A lot happens in “The Twilight Children” #2, and all the different characters get panel time. The pacing is fast but doesn’t feel rushed. Hernandez excels at showing normal, busy human lives. He brings just a touch of magical realism to add atmosphere, texture and suspense. The supernatural is never the main course, and the mechanisms of how and why are usually left open. I expect the orbs will continue to remain beyond the full reach of science. In their power and mystery, supernatural phenomena in Hernandez’s stories draw attention to curious serendipities and unpredictable tragedies in life, providing a startling background for the simultaneous humility and grandeur of ordinary people.
Despite the multiple intersecting sources of conflict — Tito’s messy love life, the blinded children, Bundo’s grief, Ela’s presence and her strange effect on some of the men — none of them build up a huge amount of tension. This, too, is characteristic of Hernandez’s storytelling style.
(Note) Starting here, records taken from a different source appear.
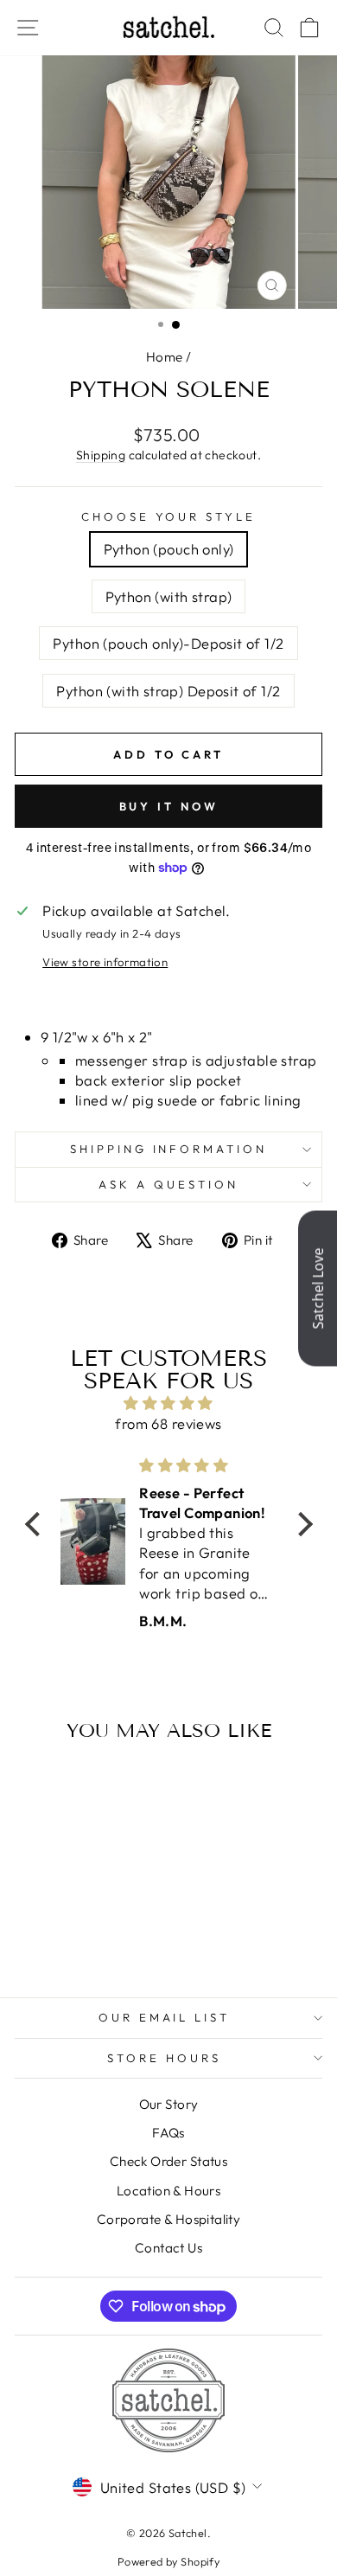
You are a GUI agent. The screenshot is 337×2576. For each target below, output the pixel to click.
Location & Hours (169, 2190)
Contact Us (168, 2248)
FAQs (168, 2132)
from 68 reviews (168, 1423)
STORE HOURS (164, 2058)
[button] (36, 1524)
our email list (165, 2017)
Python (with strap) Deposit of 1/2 (168, 691)
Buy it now (169, 806)
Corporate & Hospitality (169, 2219)
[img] (169, 1403)
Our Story (169, 2104)
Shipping (100, 455)
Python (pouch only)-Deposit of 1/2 (168, 643)
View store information (105, 962)
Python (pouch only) (169, 549)
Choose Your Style (169, 516)
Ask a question (168, 1184)
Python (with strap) (168, 596)
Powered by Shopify (168, 2561)
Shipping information (169, 1149)
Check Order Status (168, 2161)
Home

The last scene in “The Twilight Children” #2 shows Nikolas and Anton setting Felix the Scientist up, but the emotional turmoil of jealousy and the looming threat of serious violence is deliberately muffled and diverted by chance occurrence.
Since so much of the storytelling occurs through Hernandez’s dialogue and through Cooke’s well-composed panels, the most apt comparisons come from theater. The material of “The Twilight Children” is the same as that of Modernist playwrights like Eugene O’Neill or Edward Albee’s preoccupations — betrayals, trauma, childhood, loss — but, unlike those playwrights, Hernandez seldom allows these sources of anguish to soar into showy, cathartic truth-telling soliloquies. His style and treatment of his subjects is more like Thornton Wilder’s approach: seemingly simpler and cooler, less raw, more meandering and earnest, with more optimistic conclusions and tidy mysticism.